→ Request A: In the first-bird forum post, reproduce the stretch from "She hasn't played" through "bit, as well.", changing "toys" to "perches".
→ Request B: According to the first-bird forum post, how old does the pet store say the bird is?

→ Excerpted passage:
☆ ☆ ☆ ☆ ☆

# First Bird Jitters [Am I doing it right?]



## Ablepsy (Jun 21, 2009)

Hello all!
I think I'll start with a little bit about myself. I am a very worrisome person, every little thing makes me worry like the dickens. I thrive on reassurance, etc., etc.

Well, yesterday afternoon, I got an absolutely adorable Normal Grey whom I named "Sophie". [I highly suspect she's female because of tail barring and a predominately grey face] She was hand-reared by a breeder, and then given to a pet store for selling. They say she's about 3-4 months old.
Now, she is my first bird ever, and I'm quite nervous and want to make sure I'm doing everything right!
I feed her pellets with a bit of seed and fruit like the store did, same brand and everything. She discovered it today and ate some, I believe. She has fresh water, as well.
She's not in the main room of the house because we have a cat and dog as well, but I'm in the room where her cage is often and every day, and everyone else pops in to say "Hi" every so often.
I'm not going to try to take her out for a few more days, until she trusts me more or seems like she wants to. I'll offer her treats through the bars on a few occasions, but she tends to leave it alone. I talk to her for a few minutes at least every hour or so in a semi-quiet and calm voice.
She will go around her cage sometimes, but when she's not 'exploring', she's sitting in one spot, watching me or sleeping or something of the sort.
She hasn't played with her toys [much?] yet to my knowledge and doesn't 'explore' all that often, only once or twice since I've had her.
She doesn't scream or chirp or anything at all, maybe once or twice this morning. She has climbed the walls of her cage a bit, as well.

I'm sure that was a very long post, and I'm sorry, but I'm just so worried that I'm going to do something wrong and she'll hate me. I don't know anyone personally with birds, so I'm not sure who to turn to for advice or guidance.

Please help me tell, am I doing this right? Will she warm up and want to come out and play or interact with me at all?

*Added Edit:* She will pace back and forth and climb all around her cage and chirp/squawk. When I open the cage she continues climbing around and when I reach my hand in for her to step up on, she shies away. Is she just enjoying playing around, or what? And when she's done, she'll go into the top-back corner and preen and scratch. Is that okay, too?

*Edit 2:* When my mom got home, we decided to take the plunge and get her out of her cage! We used a dowel for her to step up on (She shied away from out fingers) and brought her out before she could protest. She sat there for a few minutes, accepting a bit of cornflake from us, and we offered our fingers and she stepped up! She fluttered away from our hands twice, but not far or high or onto anything dangerous, just my bed and the floor. I did the step up ladder a bit and then offered my finger for scritches. She nibbled at me for a second, but I got some in. After a little while of more step up ladder, I offered my fingers and said "Scritches" and she bowed her head for them!  She hardly wanted to go back to her cage! I'm overjoyed!

☆ ☆ ☆ ☆ ☆

→ Information supplied:
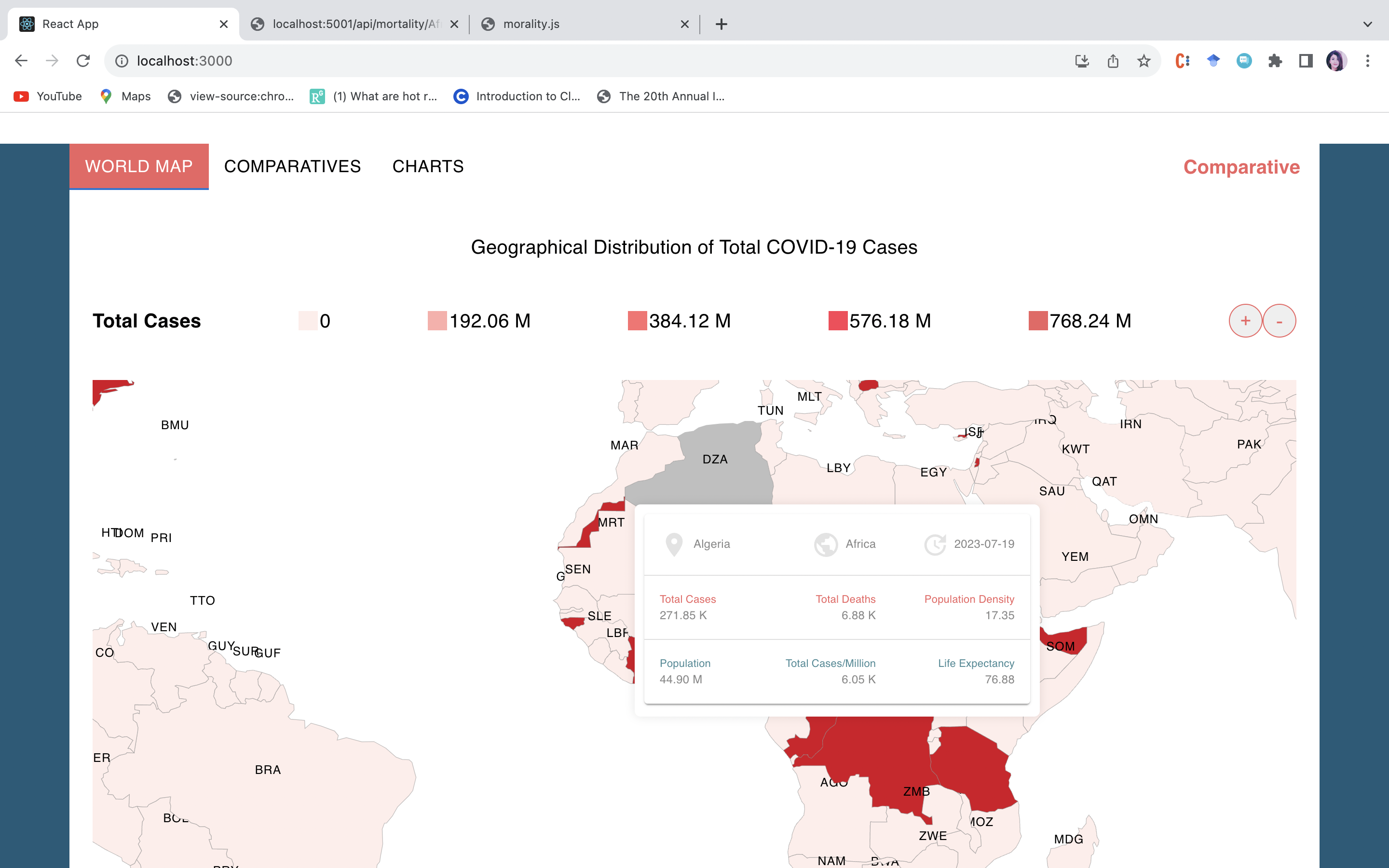Open the YouTube bookmark
Screen dimensions: 1389x868
coord(48,96)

☆ ☆ ☆ ☆ ☆

→ Complete answer A:
She hasn't played with her perches [much?] yet to my knowledge and doesn't 'explore' all that often, only once or twice since I've had her.
She doesn't scream or chirp or anything at all, maybe once or twice this morning. She has climbed the walls of her cage a bit, as well.

→ Complete answer B: About 3-4 months old.